When the commonplace little tune was played, 'I can't bear any more,' she said. 'Give me a cigarette. If it's a "flag" I'll burst into tears.'

It wasn't, and they talked—or he told her—of dances, theatres, the marriages and divorces of their mutual friends and enemies.

'How soon do you go back?' she asked.

'That depends on——'

She did not give him time to say on whom it depended.

'And where do you go on to from here?'

He was vague. He was short of provisions. ['I'm sure I've eaten three years of pâté de foies gras to-night,' she interrupted.] He had to hang about for fresh supplies to catch him.

He brought the conversation round, by way of shops, to her frock, which he admired discreetly. He compared it favourably with the clothes they were now wearing in London.

'Two and a half years old,' she said. 'If I had the choice between an hour's talk with Paul Poiret or St. Paul, I wouldn't bother to learn Hebrew.'

'Where are your nearest shops?'

'There's a store three days' walk away, where you can buy white calico, or blue calico with white spots, and mouth organs or looking-glasses.'

'I think you're marvellous,' he said. 'Not many women...'

She did not answer, but Dick, watching closely, saw her breast rise in an involuntary sigh.

She sighed again as she lay sleepless, reckoning relentlessly what her bond to Archie would cost her. That loyalty was costing her youth, beauty, health; it exacted all, and gave nothing. She pictured herself in five years' time. Still young, as lives go, but her looks perished, her skin dried with the glare and sagging with the heat, her mind ruralised, her interests dwindled.

If she had still loved Archie, she would have thrown all this at his feet, as carelessly as she had risked her life for him. But her passion had vanished, had followed her illusion, in an almost unnoticed, almost painless decease, killed by some inward unsoundness, some hidden cancer or malnutrition. And to-day Archie had proved his entire dissociation from her.

The same morning, as if sent by the Devil, had appeared an Adonis, whose words, whose eyes proclaimed an interest, a devotion that was ready to flame into...

But her word bound her to Archie, and by her word she abode. With more reason than many of her generation, Norah had no clear religious or moral principles. Her mother had died when she was born, and her father knew his way about Ruff's Guide better than the Bible.
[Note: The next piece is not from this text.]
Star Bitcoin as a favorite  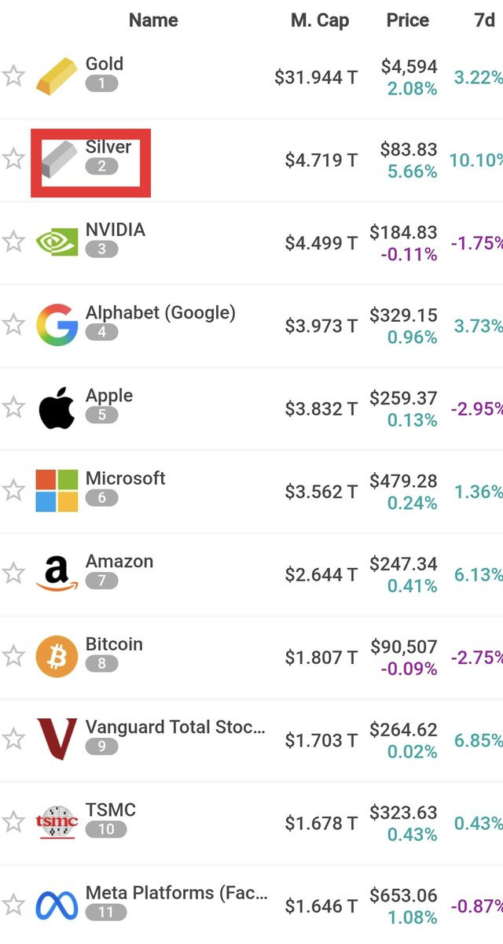tap(13, 656)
But loyalty was a class virtue that she had not escaped, and for the first of many sleepless nights during the two unhappy years, she began to probe its foundations. No doubt the shade of Dick, cool, handsome, debonair, encouraged her.

To what Moloch had Archie offered her loyalty?

To this fetish of a farm which swallowed all his money, thoughts, energy. On the same altar were laid her heritage by sex and class of careless, elegant living; her place in the life of the day; all that her youth demanded.

And now Archie had proved that he despised her sacrifice. He did not even refuse her claims so long choked back, combat her protest voiced at last. It was sufficient to ignore them."

"I can't help feeling," said Ross, "that Archie's idiotic taciturnity almost earned him Norah's defection.

Had he been able to overcome his distaste for expression—emotion he called it; had he tried to conquer his passion for finishing a job before he mentioned it; had he, in short, told Norah that he was going to Elizabethville to sell his herd in order to satisfy her wishes and take her back to England, Dick Ward would never have secured foothold in her heart.

Instead, Archie held his tongue and left the field to the Devil and to Dick.”